>> BEGIN TEXT BLOCK

David Christian, Origin Story p169

Canto: Dating the first Homo sapiens will always be difficult (I mean determining her provenance, not going out with her) because, like the first lion (Panthera Leo) or the first red kangaroo (Osphranter rufus) or whatever, she had parents, and great-grandparents, so when does any species actually begin? But apart from that taxonomic issue, the whole issue of dating, and classifying, hominins is obviously complicated by the dearth of fossil finds. In my reading and listening, the 200,000 year number usually crops up, in spite of the finding cited by Christian, which we’ve known about for some time. The Morocco site, specifically the archaeological site known as Jebel Irhoud, has yielded fossil remains since at least the early seventies, but a paper in Nature, published in 2017, relating to new finds at the site, controversially claimed a date of 315,000 years ago for skull, face and jaw bones of H sapiens…

Jacinta: Extraordinary claims require extraordinary evidence, and it seems to me that the claims about early hominins, and especially the first of our species, will always be hotly contested because of that lack of evidence. Both the place, Morocco, and that early date are outside the known parameters for the earliest H sapiens.

>> END TEXT BLOCK

- PROBLEMS:
1) In the dialogue about dating the first Homo sapiens, what age did the 2017 Nature paper claim for the skull, face and jaw bones from Jebel Irhoud?
2) Carry on the dialogue about dating the first Homo sapiens, starting after its last sentence.
The lines that follow have nothing to do with the dialogue about dating the first Homo sapiens.

>> BEGIN SUPPLIED DATA

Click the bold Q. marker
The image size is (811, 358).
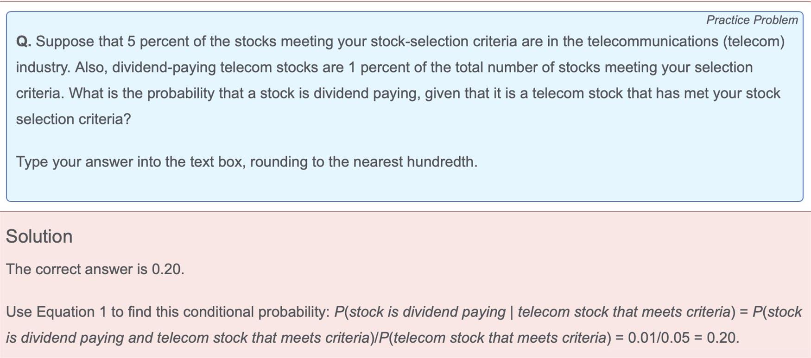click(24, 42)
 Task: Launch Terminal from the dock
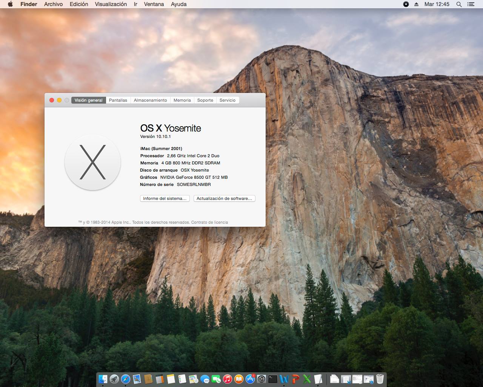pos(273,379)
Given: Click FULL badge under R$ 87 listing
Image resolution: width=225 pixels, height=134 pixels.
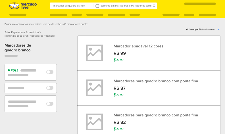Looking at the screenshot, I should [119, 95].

>> END SUPPLIED DATA

- TASK RESULTS:
1) 315,000 years.

2)
Canto: But Chris Stringer, a palaeoanthropologist of some repute, appears half-convinced, arguing that, with the new finds and better dating methods, ‘the Jebel Irhoud bones stand firmly on the H. sapiens lineage’. However, it’s not easy to find much discussion online about it since 2017. I did find a full copy of the June 2017 Nature article, referenced below, and the Smithsonian appears to be taking the older date as established. I quote from their website:

During a time of dramatic change 300,000 years ago, Homo sapiens evolved in Africa.

They don’t cite any evidence though. I mean, 100,000 years is quite a big gap. I presume there’s been a big search on in Morocco in recent years. The Smithsonian site also tells me most palaeontologists reckon H heidelbergensis is our direct ancestor, but the evidence is frustratingly scant.

Jacinta: Also, what does it mean to be human? I’ve often mentioned our hyper-social nature as something that sets humans apart, but were we hyper-social 300,000 years ago, or even 200,000 years ago? We’ve no idea, or not much idea, how we lived in that period – language, fire, tools, art, clothing, shelter… Did we congregate in large groups? How large, or small?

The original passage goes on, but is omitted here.